Records contained in a dataset

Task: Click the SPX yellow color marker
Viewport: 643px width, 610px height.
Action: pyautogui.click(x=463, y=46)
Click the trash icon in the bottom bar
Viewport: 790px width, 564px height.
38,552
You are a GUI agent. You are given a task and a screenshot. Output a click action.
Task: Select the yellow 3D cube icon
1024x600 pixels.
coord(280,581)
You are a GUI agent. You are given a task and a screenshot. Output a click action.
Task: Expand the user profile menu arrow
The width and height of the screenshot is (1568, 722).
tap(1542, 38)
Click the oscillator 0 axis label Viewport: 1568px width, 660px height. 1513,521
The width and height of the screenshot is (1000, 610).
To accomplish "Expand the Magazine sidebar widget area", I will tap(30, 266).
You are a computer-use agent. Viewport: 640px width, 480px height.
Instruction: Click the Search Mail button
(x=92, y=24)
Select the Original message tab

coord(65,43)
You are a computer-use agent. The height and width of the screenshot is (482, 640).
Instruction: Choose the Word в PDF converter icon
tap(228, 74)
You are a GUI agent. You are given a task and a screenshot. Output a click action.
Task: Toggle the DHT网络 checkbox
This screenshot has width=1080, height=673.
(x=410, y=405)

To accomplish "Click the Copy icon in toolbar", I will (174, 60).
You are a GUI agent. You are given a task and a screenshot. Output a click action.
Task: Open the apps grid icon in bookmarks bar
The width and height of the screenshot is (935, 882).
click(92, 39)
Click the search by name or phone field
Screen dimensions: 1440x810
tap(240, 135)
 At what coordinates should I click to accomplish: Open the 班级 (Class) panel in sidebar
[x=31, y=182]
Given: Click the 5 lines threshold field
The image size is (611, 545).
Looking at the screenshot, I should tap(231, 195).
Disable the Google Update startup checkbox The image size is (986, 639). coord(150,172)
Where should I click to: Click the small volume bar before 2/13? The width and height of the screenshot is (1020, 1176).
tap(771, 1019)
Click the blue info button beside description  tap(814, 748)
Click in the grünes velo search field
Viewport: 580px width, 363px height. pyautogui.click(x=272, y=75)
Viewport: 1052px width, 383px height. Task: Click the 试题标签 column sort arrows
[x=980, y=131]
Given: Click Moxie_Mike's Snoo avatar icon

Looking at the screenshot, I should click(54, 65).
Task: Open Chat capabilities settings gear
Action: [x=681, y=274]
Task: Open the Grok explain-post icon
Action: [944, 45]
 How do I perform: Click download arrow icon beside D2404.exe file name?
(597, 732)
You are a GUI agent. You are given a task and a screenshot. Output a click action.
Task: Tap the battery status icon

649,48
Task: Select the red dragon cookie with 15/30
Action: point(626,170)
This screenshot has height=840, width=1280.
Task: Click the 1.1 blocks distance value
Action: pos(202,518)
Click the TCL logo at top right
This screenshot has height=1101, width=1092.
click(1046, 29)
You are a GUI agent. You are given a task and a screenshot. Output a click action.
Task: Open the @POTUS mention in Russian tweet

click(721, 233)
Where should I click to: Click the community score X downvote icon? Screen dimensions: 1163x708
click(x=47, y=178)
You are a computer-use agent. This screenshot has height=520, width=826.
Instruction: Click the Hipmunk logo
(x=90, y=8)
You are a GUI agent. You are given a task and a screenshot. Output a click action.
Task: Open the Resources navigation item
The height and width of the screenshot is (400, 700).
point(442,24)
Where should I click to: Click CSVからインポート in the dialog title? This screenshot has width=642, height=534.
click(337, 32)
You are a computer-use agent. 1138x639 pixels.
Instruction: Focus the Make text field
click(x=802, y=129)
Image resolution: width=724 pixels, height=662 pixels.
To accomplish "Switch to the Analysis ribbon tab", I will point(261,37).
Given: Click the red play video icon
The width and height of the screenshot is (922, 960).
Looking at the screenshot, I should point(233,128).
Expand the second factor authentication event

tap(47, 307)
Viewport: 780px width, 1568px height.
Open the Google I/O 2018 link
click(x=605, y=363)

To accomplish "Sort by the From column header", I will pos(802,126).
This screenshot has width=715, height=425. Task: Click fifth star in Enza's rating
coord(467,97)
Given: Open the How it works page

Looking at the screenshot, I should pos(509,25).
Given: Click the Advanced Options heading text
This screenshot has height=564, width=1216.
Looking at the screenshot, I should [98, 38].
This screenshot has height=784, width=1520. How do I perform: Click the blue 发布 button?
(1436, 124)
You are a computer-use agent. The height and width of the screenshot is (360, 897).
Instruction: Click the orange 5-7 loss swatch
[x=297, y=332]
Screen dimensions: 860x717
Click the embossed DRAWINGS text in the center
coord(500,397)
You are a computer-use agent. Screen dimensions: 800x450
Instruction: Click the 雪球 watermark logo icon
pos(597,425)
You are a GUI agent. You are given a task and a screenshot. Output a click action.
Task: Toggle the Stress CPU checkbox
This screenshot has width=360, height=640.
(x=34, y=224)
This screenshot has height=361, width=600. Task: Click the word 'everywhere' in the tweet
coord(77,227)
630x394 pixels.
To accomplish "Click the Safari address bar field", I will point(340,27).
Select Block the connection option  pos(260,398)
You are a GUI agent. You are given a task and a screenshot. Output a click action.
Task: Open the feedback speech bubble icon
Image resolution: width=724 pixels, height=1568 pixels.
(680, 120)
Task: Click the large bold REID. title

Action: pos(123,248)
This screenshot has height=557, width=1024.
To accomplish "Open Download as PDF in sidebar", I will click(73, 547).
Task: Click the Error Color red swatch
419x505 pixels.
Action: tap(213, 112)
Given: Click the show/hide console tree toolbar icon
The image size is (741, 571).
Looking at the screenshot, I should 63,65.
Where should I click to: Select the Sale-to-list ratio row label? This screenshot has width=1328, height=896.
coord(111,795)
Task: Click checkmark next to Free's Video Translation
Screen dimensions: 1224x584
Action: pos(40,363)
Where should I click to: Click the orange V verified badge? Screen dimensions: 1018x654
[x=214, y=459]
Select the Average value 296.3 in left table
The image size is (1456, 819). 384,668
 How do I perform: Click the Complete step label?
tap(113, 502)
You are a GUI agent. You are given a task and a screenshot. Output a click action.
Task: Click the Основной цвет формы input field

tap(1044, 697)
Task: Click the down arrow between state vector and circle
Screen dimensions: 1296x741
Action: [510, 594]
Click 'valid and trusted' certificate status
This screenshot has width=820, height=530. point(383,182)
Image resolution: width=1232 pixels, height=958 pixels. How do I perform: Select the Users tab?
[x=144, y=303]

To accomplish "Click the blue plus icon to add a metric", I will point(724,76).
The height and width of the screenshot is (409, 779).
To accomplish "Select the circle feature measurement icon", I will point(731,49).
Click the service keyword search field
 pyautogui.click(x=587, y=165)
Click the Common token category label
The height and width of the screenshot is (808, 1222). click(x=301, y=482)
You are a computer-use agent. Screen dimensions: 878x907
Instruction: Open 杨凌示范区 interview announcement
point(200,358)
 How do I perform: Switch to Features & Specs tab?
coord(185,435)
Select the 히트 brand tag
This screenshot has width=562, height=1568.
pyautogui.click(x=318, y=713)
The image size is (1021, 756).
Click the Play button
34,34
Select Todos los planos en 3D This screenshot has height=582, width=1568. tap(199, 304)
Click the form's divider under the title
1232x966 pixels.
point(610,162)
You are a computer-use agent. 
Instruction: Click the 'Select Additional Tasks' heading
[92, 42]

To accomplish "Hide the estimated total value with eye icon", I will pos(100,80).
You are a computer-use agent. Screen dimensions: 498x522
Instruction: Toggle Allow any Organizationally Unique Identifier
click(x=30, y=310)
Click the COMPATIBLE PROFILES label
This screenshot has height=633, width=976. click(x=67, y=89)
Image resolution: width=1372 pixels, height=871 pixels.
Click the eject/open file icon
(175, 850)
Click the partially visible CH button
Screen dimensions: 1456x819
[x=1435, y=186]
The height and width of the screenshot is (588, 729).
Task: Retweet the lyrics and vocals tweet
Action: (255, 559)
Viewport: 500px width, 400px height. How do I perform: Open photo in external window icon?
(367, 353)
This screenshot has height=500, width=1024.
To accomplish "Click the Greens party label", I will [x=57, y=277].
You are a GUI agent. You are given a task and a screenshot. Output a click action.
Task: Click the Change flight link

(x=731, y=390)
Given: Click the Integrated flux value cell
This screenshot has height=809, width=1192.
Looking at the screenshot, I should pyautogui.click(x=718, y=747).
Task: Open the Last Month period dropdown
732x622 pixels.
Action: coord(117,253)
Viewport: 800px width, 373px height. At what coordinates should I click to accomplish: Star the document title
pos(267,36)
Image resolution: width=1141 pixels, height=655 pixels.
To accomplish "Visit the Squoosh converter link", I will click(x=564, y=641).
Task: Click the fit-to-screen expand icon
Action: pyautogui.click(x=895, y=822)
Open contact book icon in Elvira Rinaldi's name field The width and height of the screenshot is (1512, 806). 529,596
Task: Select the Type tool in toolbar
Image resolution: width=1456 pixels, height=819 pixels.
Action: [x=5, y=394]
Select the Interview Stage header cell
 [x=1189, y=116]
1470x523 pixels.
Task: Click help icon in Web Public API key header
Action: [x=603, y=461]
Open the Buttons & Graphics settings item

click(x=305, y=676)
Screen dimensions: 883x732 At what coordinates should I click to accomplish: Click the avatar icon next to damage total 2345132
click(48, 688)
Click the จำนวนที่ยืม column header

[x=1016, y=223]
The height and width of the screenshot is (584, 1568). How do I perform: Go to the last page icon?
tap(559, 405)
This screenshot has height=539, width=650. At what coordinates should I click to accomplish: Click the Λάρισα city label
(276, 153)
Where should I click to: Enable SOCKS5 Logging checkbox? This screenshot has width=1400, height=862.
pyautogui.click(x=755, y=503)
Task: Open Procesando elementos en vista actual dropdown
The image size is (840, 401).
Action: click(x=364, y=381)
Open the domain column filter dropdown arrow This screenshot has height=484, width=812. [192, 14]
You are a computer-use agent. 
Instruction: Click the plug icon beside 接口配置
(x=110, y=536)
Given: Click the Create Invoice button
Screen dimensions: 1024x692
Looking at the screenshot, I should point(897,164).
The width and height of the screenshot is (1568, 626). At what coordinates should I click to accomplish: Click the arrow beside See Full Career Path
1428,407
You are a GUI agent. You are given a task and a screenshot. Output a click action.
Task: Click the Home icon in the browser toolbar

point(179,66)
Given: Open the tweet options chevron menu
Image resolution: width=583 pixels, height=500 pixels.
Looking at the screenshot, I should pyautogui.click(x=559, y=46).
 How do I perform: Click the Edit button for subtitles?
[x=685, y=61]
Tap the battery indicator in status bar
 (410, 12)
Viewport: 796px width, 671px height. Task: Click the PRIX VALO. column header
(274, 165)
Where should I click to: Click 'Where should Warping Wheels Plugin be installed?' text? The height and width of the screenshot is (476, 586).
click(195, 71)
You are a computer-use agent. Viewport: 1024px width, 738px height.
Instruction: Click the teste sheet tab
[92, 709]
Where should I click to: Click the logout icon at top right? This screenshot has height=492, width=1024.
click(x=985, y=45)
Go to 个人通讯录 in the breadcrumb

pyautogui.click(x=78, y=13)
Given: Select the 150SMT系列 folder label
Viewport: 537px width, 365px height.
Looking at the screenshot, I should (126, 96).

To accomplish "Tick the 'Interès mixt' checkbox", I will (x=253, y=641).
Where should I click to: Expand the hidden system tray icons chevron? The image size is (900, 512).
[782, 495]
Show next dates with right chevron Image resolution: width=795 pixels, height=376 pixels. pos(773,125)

DESCRIPTION OF THE TASK » Go through the entries and copy each line holding the string "circle".

SOLUTION TO THE EXERCISE »
Task: Click the down arrow between state vector and circle
To accomplish "Select the circle feature measurement icon", I will point(731,49).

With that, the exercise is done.